#### TO BE DONE
Duplicate the rows word for word, starting with the line that contains "Click the black drop shadow below the dialog" and going on through the last line of the rows, without the pictures.

#### Click-target data
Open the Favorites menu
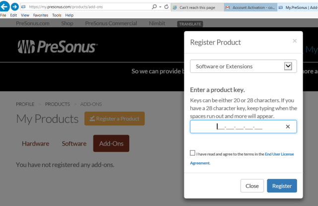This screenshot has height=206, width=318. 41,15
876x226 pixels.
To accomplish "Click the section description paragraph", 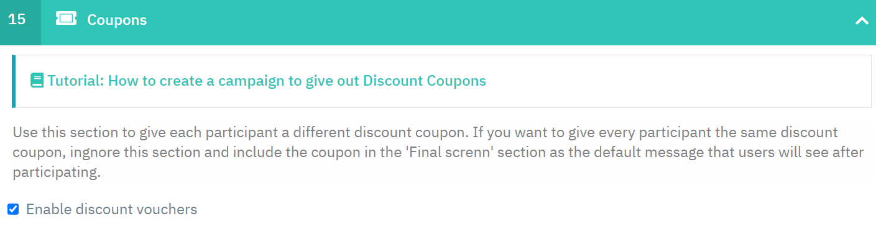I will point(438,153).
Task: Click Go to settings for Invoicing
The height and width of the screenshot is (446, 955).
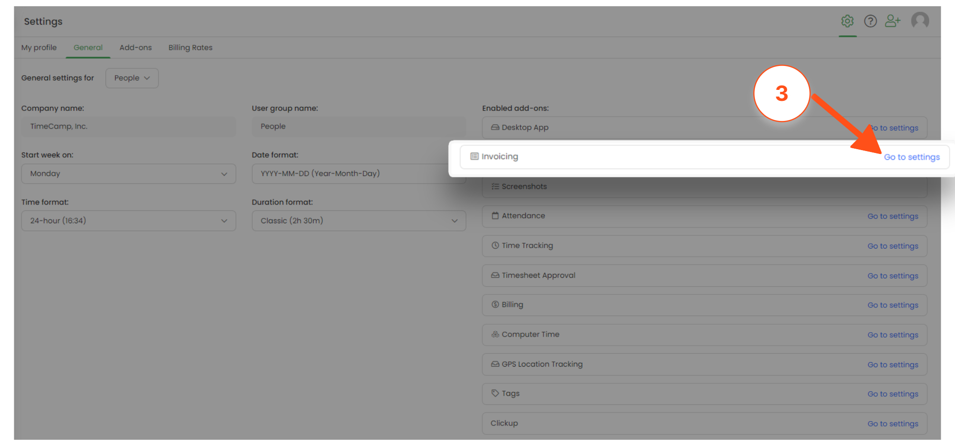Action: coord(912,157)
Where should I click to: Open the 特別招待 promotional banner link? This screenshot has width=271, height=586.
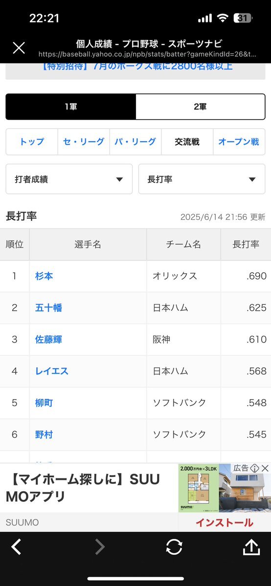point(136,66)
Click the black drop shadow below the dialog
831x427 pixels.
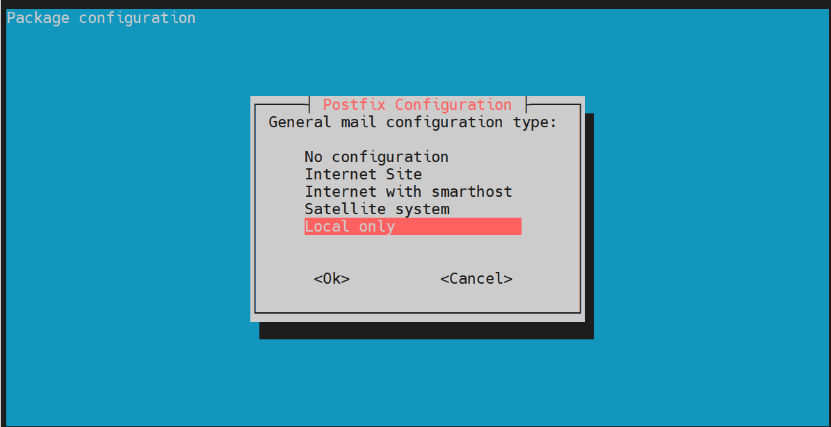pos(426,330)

#### FINAL RESULT
Click the black drop shadow below the dialog
831x427 pixels.
pos(426,330)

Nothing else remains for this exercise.